I had a few design objectives for the project:
- Control 10 switches controlled by DZ-2500s, and 1 controlled by a DZ-1000/DZ-2000.
- Switch position should be toggled by one press of a momentary button.
- Indicate switch status with bicolor LEDs.
- Provide an indication when any yards were open (to guard against trains on the mainline running into the yard)
- Provide one-touch control to open or close all the yard switches.
At least the DZ-2500s might be done with discrete logic, but I had plenty of Arduino parts on hand (and time) so I decided the project would be based on an Arduino Pro Mini. The Arduino reads and controls the switches directly, and controls the LEDs with two MCP23017 expander chips over I2c. Power is supplied by a half-wave rectified supply with a Pololu 5V buck regulator.
I designed a PCB in Diptrace, sent it off to OSH Park, and got back my boards a little over a week later. Here is the assembled board:
The switches with DZ-2500s were easy: the DZ-2500 drives the white wire to 5V when the switch is curved, and to 1.1V when through. So the Arduino reads the switch state directly from the white wire, and pulls the white wire low to toggle the switch position.
The switch with a DZ-1000 was more of a challenge, since it was never designed for single wire control like the DZ-2500. The DZ-2000 controller also has a white wire that is supposed to indicate switch position, but I discovered it only indicate the last commanded position of the switch. If the switch was thrown manually or by the non-derailing connections it would not be correct.

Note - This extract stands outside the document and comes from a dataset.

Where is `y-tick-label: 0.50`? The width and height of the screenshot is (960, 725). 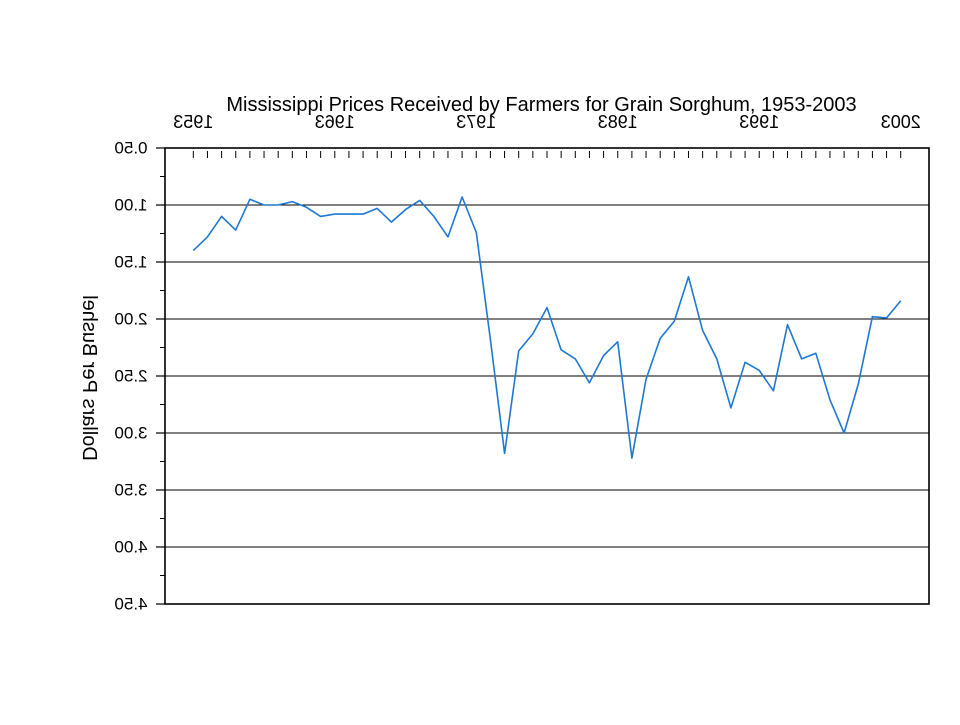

However, experimentation showed that while connected to the DZ-2000, one of the DZ-1000 control wires is low when curved, and has a sine wave ranging from +3V to +18V when through. I’ve no idea why that voltage appears, but I could feed it to an Arduino input and get a high signal. Because the signal is up to 18V, I used a 47k series resistor to keep the current to about 0.25 mA – supposedly within the safe zone for the input pin’s clamping diodes.
To control the DZ-1000, I used triacs connected to each control wire. The Arduino reads the current state of the switch and fires the appropriate triac to toggle the switch.
I built an enclosure from some plywood and Masonite, and painted it with Rustoleum silver hammered spray:
Toggles and LEDs installed. The wiring is unusually neat for me:
Neatness didn’t last. After much stringing of wires under the layout and cursing of terminal blocks:
And the panel installed and running!
The “YARDS” LED is green when the yards are closed, and blinking when any yard is open. Pressing the associated toggle closes any yard switches that are open, or, if all the yards are closed off, opens them all.
Maybe over-engineered to implement basic switch functionality, but it was a fun project, and will make running trains (especially under DCS) a lot smoother than when switching was only with the remote.